- **Work order**: Beginning at the line that includes "Image resolution: width=1568", print each remaining line of the data word for word. Output nothing else.

Stored records
○ ○ ○ ○ ○

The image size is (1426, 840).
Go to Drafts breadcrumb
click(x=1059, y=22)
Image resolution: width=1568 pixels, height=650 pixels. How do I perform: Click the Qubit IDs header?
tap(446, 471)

○ ○ ○ ○ ○

- **Finished exercise**:
Image resolution: width=1568 pixels, height=650 pixels. How do I perform: Click the Qubit IDs header?
tap(446, 471)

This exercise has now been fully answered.